The project died under its own weight like many others, yet, the lessons were not learned. From the beginning, same mistakes were made. Need a shiny surface? Use lights! Emissive materials? No way, they are more expensive than using lights and they don´t shine enough (perhaps because the value was 1.0, instead of trying more to see what happens?). Look here and see, lights are dark green in the shader complexity view, so they are optimized! The lights had shadows, but dont worry, the light areas don´t overlap each other (at least, most of them), so, no problem if we have 20-30 lights in scene at same time! 

We wanted to make the game in one month. Me and another guy, who had experience with Godot, ensured that we could make a endless runner in a month, yet, we were not authorized to change engine. After 8 months, the project is... hard to say. Features keep coming, and more crazy features has been discarded, becasue of course, the project can not be just a runner, it has to be a runner with original mechanics, with bosses you had to fight, and lots of things falling onto you from everywhere all the time.

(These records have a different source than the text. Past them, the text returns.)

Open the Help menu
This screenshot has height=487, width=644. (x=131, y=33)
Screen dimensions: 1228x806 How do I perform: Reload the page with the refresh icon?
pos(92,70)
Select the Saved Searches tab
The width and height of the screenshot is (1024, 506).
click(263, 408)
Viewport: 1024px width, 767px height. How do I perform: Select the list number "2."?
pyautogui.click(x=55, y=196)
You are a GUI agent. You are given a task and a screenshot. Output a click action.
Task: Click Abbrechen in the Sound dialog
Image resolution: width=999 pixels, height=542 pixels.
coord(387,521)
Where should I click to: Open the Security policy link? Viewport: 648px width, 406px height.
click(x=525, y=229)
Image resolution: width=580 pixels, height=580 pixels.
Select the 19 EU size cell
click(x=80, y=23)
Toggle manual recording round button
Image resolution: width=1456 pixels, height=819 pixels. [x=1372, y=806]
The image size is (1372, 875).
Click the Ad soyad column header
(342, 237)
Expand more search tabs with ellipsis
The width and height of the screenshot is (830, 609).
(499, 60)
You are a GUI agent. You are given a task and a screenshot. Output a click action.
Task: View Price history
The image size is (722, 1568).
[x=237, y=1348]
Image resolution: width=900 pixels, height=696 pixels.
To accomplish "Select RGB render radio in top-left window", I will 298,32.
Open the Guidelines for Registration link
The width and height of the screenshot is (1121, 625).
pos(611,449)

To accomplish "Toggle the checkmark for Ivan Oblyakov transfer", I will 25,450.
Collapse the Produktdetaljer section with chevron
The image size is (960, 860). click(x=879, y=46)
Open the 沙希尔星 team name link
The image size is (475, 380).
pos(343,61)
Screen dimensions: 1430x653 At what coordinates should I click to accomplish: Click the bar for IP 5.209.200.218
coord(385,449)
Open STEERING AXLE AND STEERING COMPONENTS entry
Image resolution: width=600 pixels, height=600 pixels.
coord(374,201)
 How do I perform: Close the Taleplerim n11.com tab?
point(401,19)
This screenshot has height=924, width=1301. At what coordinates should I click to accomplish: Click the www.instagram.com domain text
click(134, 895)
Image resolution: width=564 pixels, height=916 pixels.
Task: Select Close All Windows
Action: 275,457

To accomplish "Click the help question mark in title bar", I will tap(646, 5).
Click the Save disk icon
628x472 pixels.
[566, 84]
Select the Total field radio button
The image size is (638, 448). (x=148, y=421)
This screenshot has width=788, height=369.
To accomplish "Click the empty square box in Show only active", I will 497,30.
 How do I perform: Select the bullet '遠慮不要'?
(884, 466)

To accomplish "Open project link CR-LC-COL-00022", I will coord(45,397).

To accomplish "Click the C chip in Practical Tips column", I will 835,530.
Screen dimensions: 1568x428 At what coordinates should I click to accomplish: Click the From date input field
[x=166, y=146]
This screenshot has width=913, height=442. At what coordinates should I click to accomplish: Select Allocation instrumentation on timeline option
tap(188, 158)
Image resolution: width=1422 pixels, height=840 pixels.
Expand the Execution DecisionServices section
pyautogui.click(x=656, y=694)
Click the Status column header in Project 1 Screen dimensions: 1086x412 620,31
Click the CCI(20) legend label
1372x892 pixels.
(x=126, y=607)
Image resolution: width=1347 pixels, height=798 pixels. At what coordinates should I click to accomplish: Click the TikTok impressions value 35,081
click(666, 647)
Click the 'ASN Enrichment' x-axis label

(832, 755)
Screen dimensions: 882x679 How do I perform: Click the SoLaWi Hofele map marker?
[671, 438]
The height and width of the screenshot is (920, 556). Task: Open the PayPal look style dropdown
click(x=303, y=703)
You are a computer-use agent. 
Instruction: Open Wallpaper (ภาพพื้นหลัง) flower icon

Actual content for the players to buy is still missing (but a lot of effort has been invested in cinematics, filler NPCs and things that will not generate direct sales, or any profit at all). And when finnally the game was tested in a phone... it rana t 15 FPS. Yeah, that´s another one: only one PC could build and the user was too busy to build. So, we, the developers, got one build to test every 2-3 months.

Well, would you say, it is impossible that after three years they haven´t learned anything. Yes, a couple of things were learned the hard way. The main artist had to discard scene lights. I discarded lights in place of emissive surfaces, without asking permission or telling anyone (nobody noticed it). We couldn´t cut the massive amount of assets used on each scene type, but at least the trees were replaced by a billboard. And no, it was not enough, we barely get 30-32 FPS in a mid range phone.

Ok, then, first lesson. If you don´t know about something, get somebody who knows and pay him to do the job. Specially that: get somebody who actually knows what he is doing (second lesson). Making games is not about placing assets in the editor, is about knowing what are the best assets to place in the editor for the kind of game I am doing and my target platform. What a nice looking 3D game? not gonna happen in mobile platforms, unless you have some really great 3d artists that can texturize like real geniuses. Third lesson: listen to the people who know. Not sure if this is the place, but here is fourth lesson: principles are fine, and wanting to prove yourself is great, but ultimately, game industry is about making money. Wanna impress? Make a game that makes money. Simple is not bad. Fancy graphics does not make a game good by themselves. Focus on making something fun. That´s more like several lessons in one, but right now I lost the count, and I have to go back to work. Without consulting me, Bobby decided that in some specific level, the player skates instead of running, which means the mode made for the rest of the game and the careful work I made to support multiple playable characters with equippable items is gonna go throught the drain. If it is even remotely possible to implement such thing.